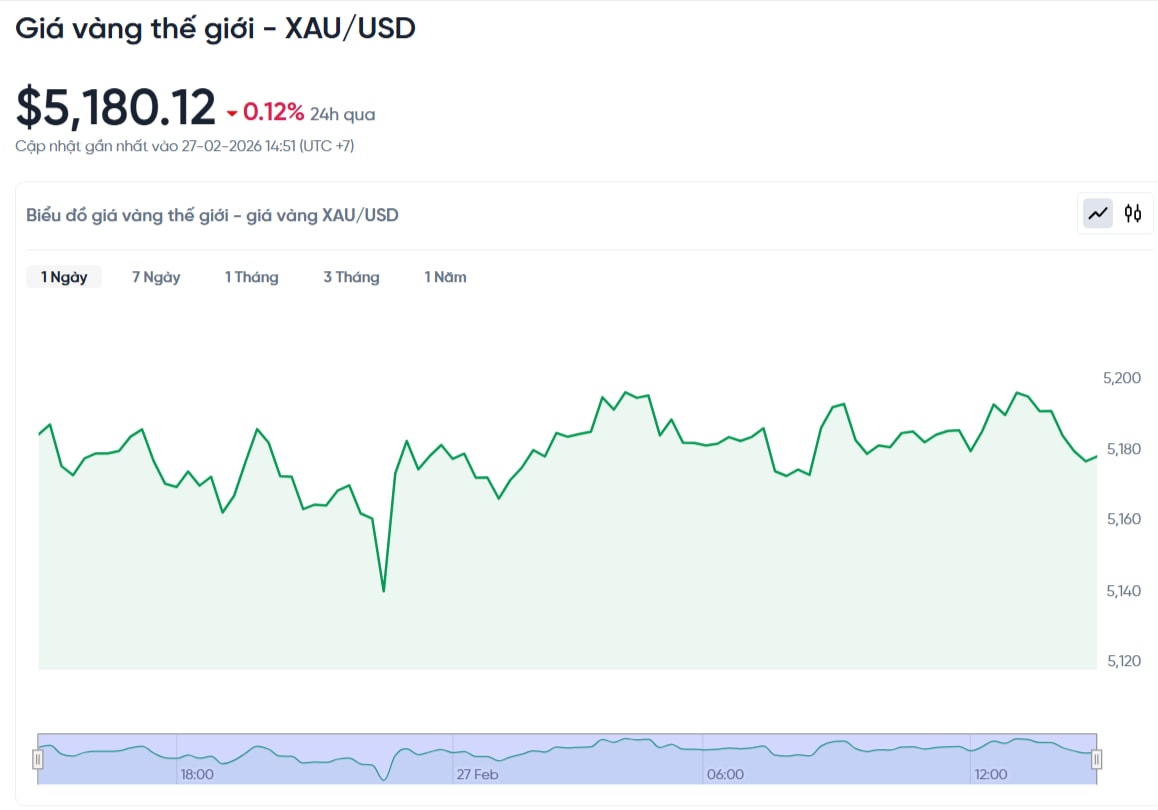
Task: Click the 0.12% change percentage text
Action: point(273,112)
==
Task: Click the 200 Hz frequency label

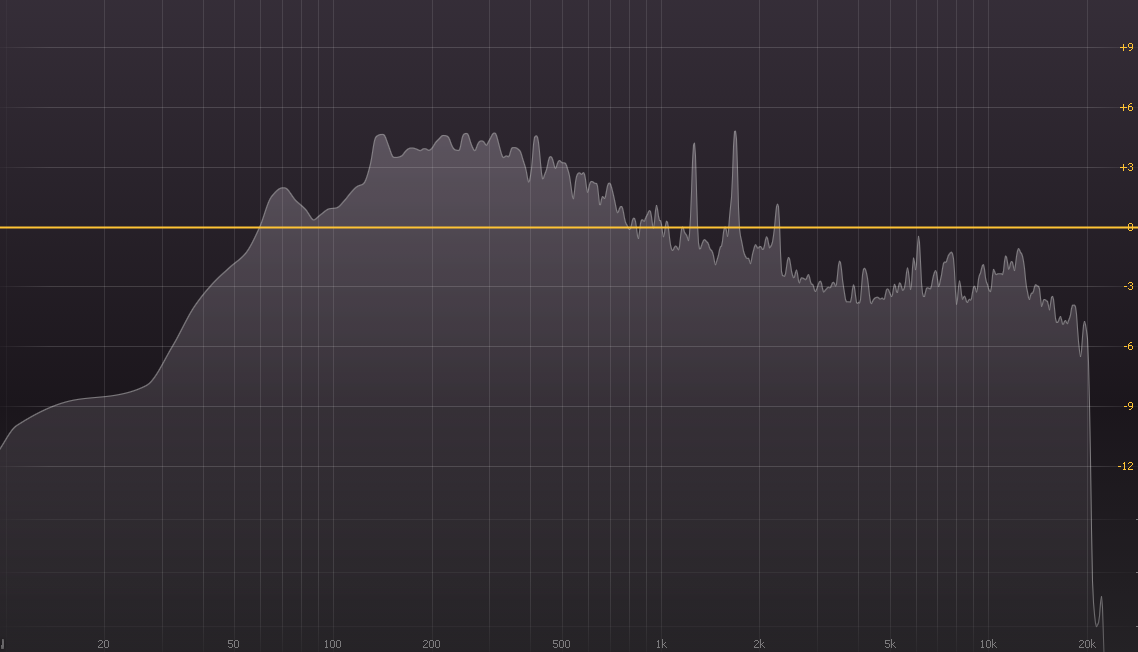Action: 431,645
---
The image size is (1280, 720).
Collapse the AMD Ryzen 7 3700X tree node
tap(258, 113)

[WHAT IS REQUIRED] Add 126 to every coordinate in the answers, then rewrite all of the listing from the line containing "The image size is (1280, 720)." down to the line containing "tap(258, 113)", both lines included. Keep the requests and all other numbers unchanged.

[WRITTEN ANSWER]
The image size is (1280, 720).
Collapse the AMD Ryzen 7 3700X tree node
tap(384, 239)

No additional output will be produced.